Date of Award

January 2021

Document Type


Degree Name

Master of Science (MS)


Space Studies

First Advisor

Sherry K. Fieber-Beyer


Asteroid astrometry can provide precise information on an object’s orbital position and motion, while lightcurve photometry can help determine its rotational spin rate, its shape, and the possible presence of a binary satellite object in orbit around it.

This thesis therefore reports the astrometric and photometric study of three near-Earth objects (NEOs): 68347 (2001 KB67), 494999 (2010 JU39), and 455432 (2003 RP8). Because NEOs represent a record of the early solar system, serve as possible sources for minable material, and sometimes present an impact hazard to the planet Earth, the study of these asteroids is important for understanding their orbital nature and movement through the environment of space.Data were collected remotely using the University of North Dakota Space Studies Observatory in Emerado, North Dakota. I controlled the observation through an internet interface, and on-the-ground telescope operators assisted with both the software and hardware.

All images were calibrated using AstroImageJ software. Data analysis was carried out in MPO Canopus. The results indicate that 68347 (2001 KB67) had a Total Rate of Motion (TRM) of approximately 518.855 ± 141.000 ”/hr.
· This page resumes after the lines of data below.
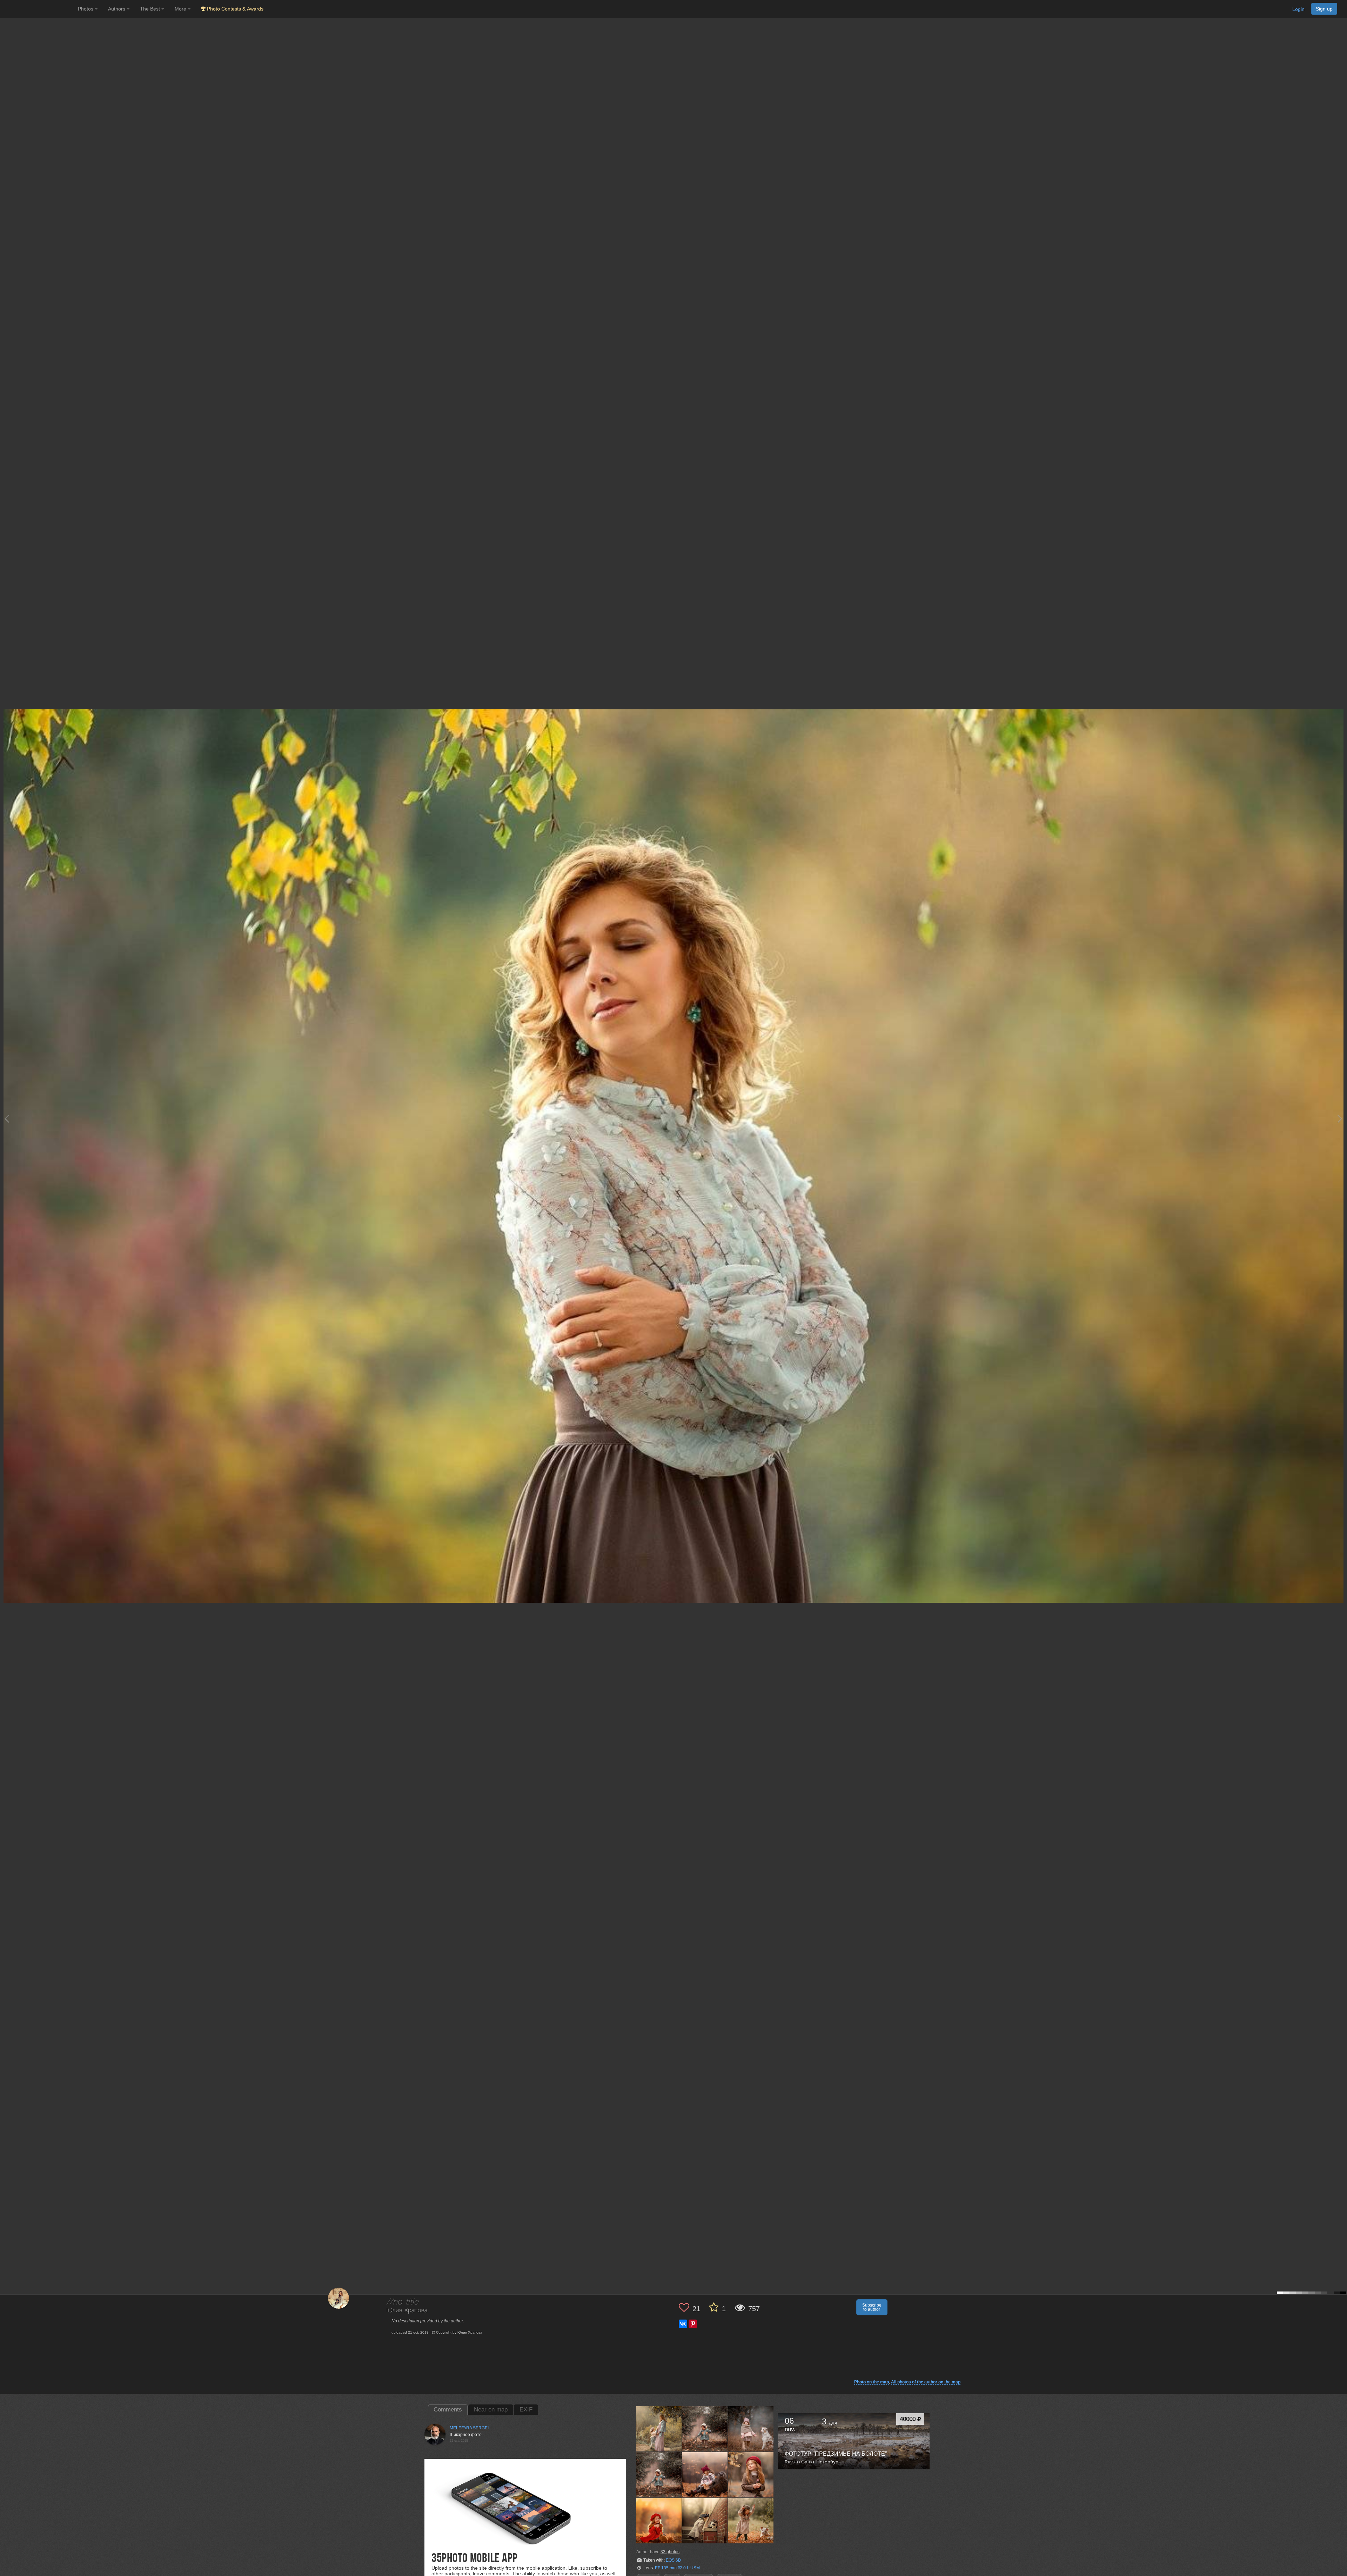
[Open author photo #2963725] (705, 2428)
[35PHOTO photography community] (38, 9)
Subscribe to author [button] (872, 2307)
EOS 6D (673, 2560)
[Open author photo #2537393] (751, 2520)
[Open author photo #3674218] (659, 2428)
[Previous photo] (6, 1118)
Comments (448, 2409)
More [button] (181, 8)
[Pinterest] (693, 2324)
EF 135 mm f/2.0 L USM (677, 2567)
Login (1298, 9)
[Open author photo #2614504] (705, 2520)
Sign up (1324, 8)
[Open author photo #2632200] (659, 2520)
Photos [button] (86, 8)
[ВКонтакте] (683, 2324)
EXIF (526, 2409)
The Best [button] (150, 8)
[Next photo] (1340, 1118)
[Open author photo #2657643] (751, 2474)
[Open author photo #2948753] (751, 2428)
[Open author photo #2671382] (705, 2474)
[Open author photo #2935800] (659, 2474)
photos (670, 2551)
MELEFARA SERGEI (469, 2428)
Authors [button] (117, 8)
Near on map (491, 2409)
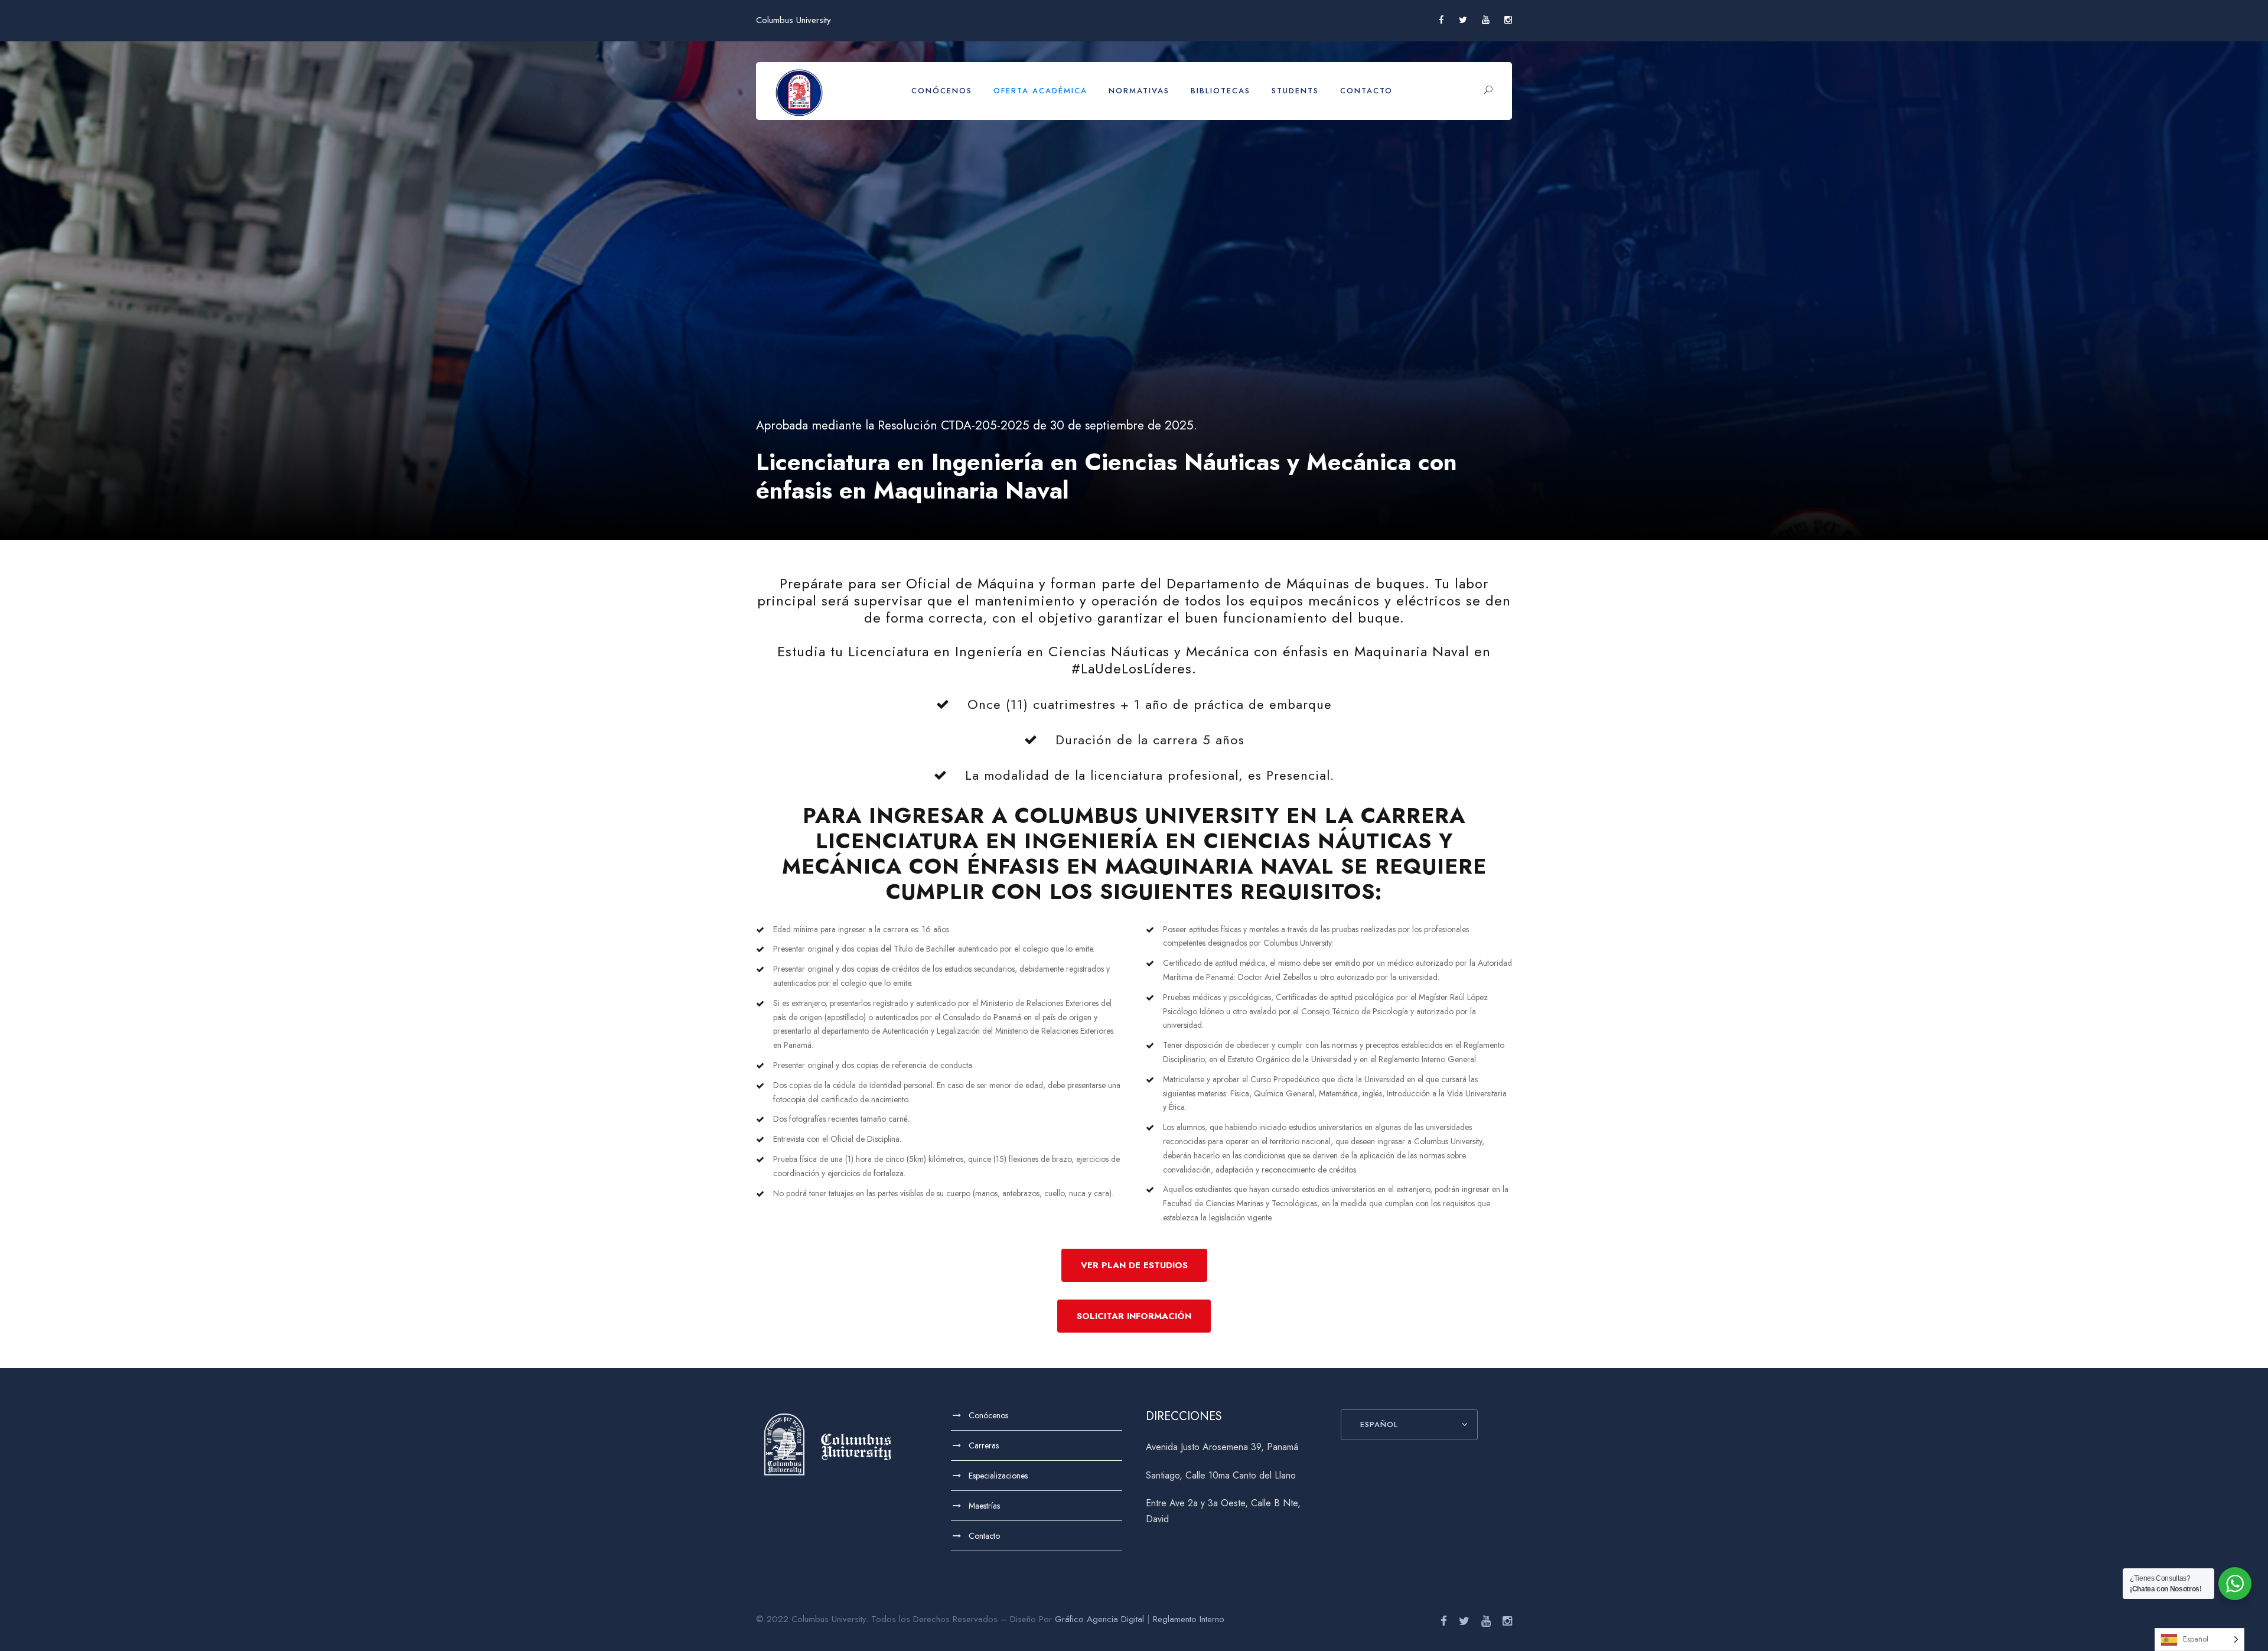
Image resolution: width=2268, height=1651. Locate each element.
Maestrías (984, 1506)
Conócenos (941, 90)
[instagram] (1508, 20)
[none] (2199, 1639)
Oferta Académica (1040, 90)
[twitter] (1463, 20)
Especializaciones (998, 1475)
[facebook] (1441, 20)
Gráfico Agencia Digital (1099, 1619)
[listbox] (2199, 1639)
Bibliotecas (1220, 90)
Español (1379, 1424)
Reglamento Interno (1188, 1619)
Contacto (1366, 90)
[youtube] (1486, 20)
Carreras (984, 1445)
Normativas (1139, 90)
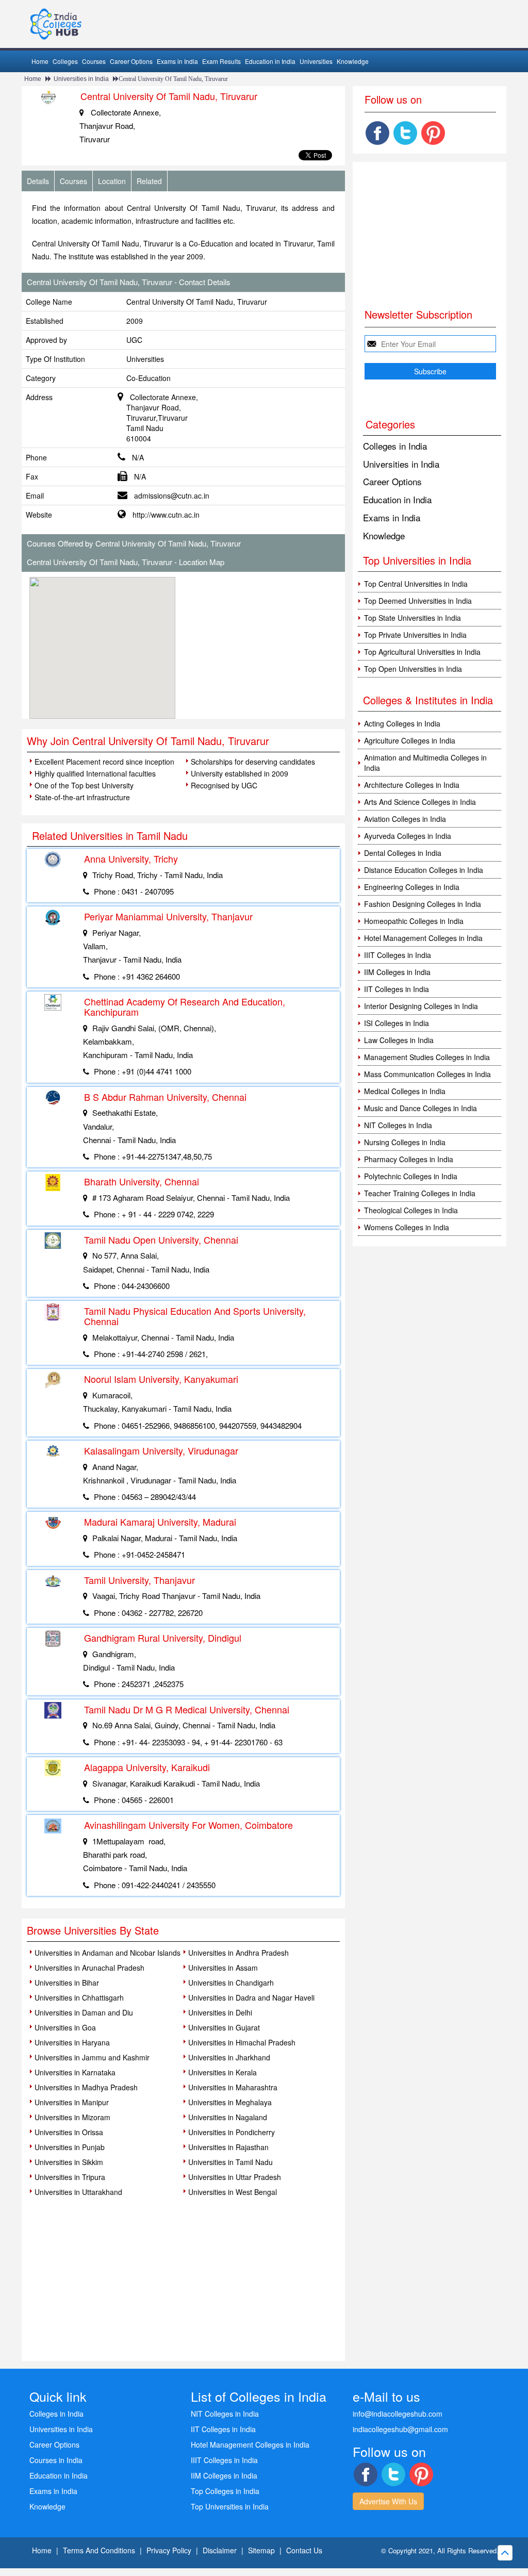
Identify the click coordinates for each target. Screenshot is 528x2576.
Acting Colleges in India (402, 723)
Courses (94, 61)
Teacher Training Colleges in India (419, 1193)
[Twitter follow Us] (405, 133)
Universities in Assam (223, 1967)
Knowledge (353, 61)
Using a third harmonic order, the derived period is 6.350 ± 0.045 hrs. Its diameter is approximated at 324 ± 61.225 m. 494999 (2010 JU39)’s TRM was approximately 1651.147 ± 100.897 ”/hr. Using a third harmonic order, its period is 2.828 ± 0.024 hrs. Further, its diameter is estimated to be 355 ± 67.132 m. The TRM for 455432 (2003 RP8) was calculated at 665.331 ± 81.244 ”/hr. Period analysis showed a rotational rate of 4.200 ± 0.01 hrs. Its size was estimated to be approximately 708 ± 13.395 m. The period analysis for 68347 (2001 KB67) and 455432 (2003 RP8) complimented the findings of previously published research. However, the spin rate calculated for 494999 (2010 JU39) fell far below the prior published estimate, by approximately 27.9 hrs.